Elinor Mills Former Staff Writer
Elinor Mills covers Internet security and privacy. She joined CNET News in 2005 after working as a foreign correspondent for Reuters in Portugal and writing for The Industry Standard, the IDG News Service and the Associated Press.
Elinor Mills
2 min read

Attackers are attempting to exploit an unpatched security hole in Excel that could allow someone to take control of a compromised computer, Microsoft said in a security advisory on Tuesday.

The attack exploiting the Excel Unspecified Remote Code Execution Vulnerability requires a computer user to open an attachment sent via e-mail that has a maliciously crafted Excel document, according to the advisory.

Microsoft said it is working on a security fix to plug the hole and will release it after it has completed testing. In the meantime, Windows users are urged to avoid opening Office files from untrusted sources or that arrive unexpectedly.

Affected software includes Microsoft Office 2000, 2002, 2003, and 2007 and Microsoft Office 2004 and 2008 for Mac.

The exploit uses weak encryption in an attempt to evade detection, according to Symantec. Symantec

Symantec has discovered malicious files in the wild in Japan that attempt to exploit the vulnerability and has updated its antivirus software to detect the malicious spreadsheet files it has dubbed Trojan.Mdropper.AC, the company said in a blog posting on Tuesday.

The risk is low and there have been few infections, Symantec said in an advisory. It lists Windows Vista and XP as affected systems.
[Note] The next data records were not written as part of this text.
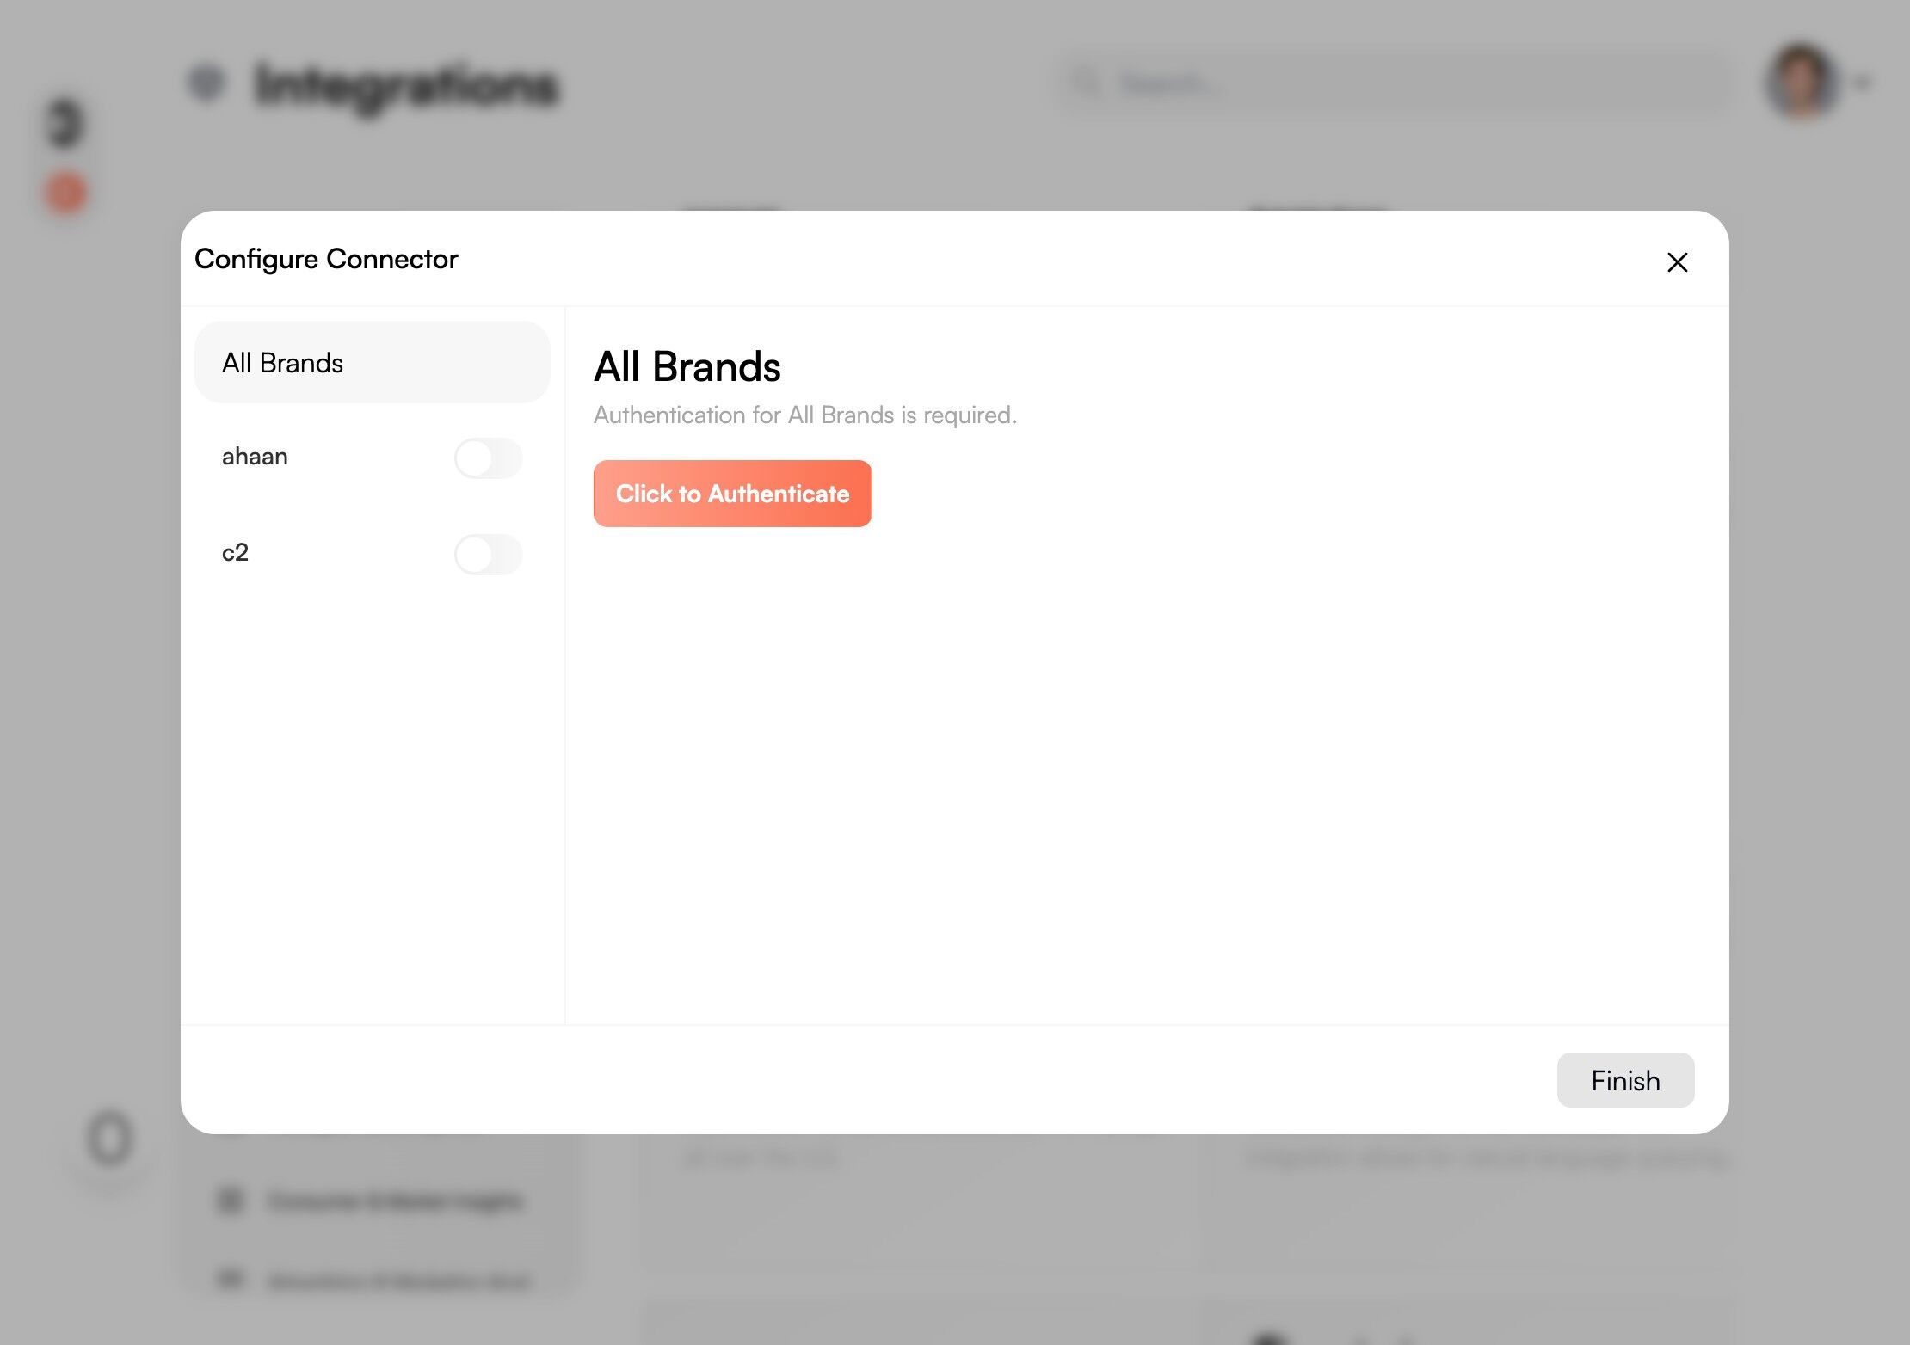Click the icon beside the Integrations heading
The height and width of the screenshot is (1345, 1910).
(x=206, y=83)
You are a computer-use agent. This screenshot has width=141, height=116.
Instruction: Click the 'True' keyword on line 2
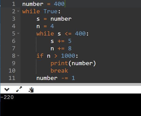[x=51, y=11]
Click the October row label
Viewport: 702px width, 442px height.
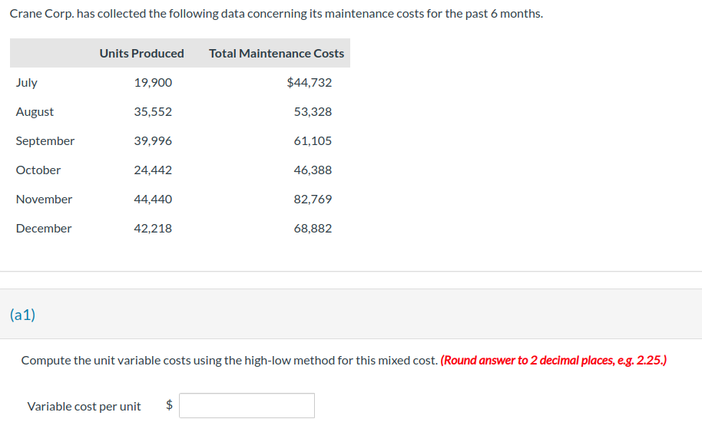(38, 170)
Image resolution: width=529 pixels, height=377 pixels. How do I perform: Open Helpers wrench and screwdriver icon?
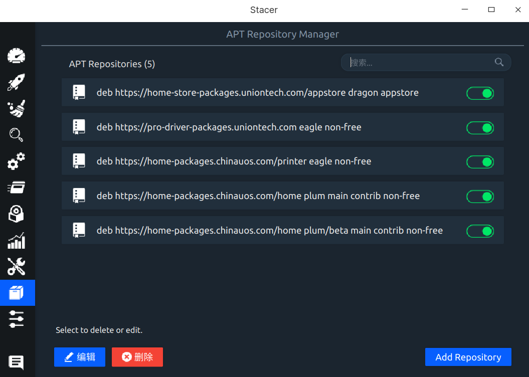tap(16, 267)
"It turns out that this vulnerability exists in the old Excel binary .xls format and not the new .xlsx format," Symantec wrote. "Opening the malicious spreadsheet triggers the vulnerability. This causes the shellcode to execute and then drops two files on the system--the malicious binary mentioned earlier and another valid Excel document. The shellcode then executes the dropped file and opens the valid Excel document to mask the fact that Excel has just crashed. This helps to decrease suspicion when the affected spreadsheet is opened."

Microsoft also on Tuesday announced the availability of an update for Windows Autorun that allows people to selectively disable the Autorun functionality for drives on a system or network to provide more security.

The update addresses an issue that prevents the NoDriveTypeAutoRun registry key from functioning as expected. Disabling Autorun functionality can help prevent the execution of arbitrary code when a removable storage device is used.

The Autorun functionality has been blamed for malware that has infected USB thumb drives, leading to a temporary ban on their use at the U.S. Defense Department, and digital photo frames, among other storage types.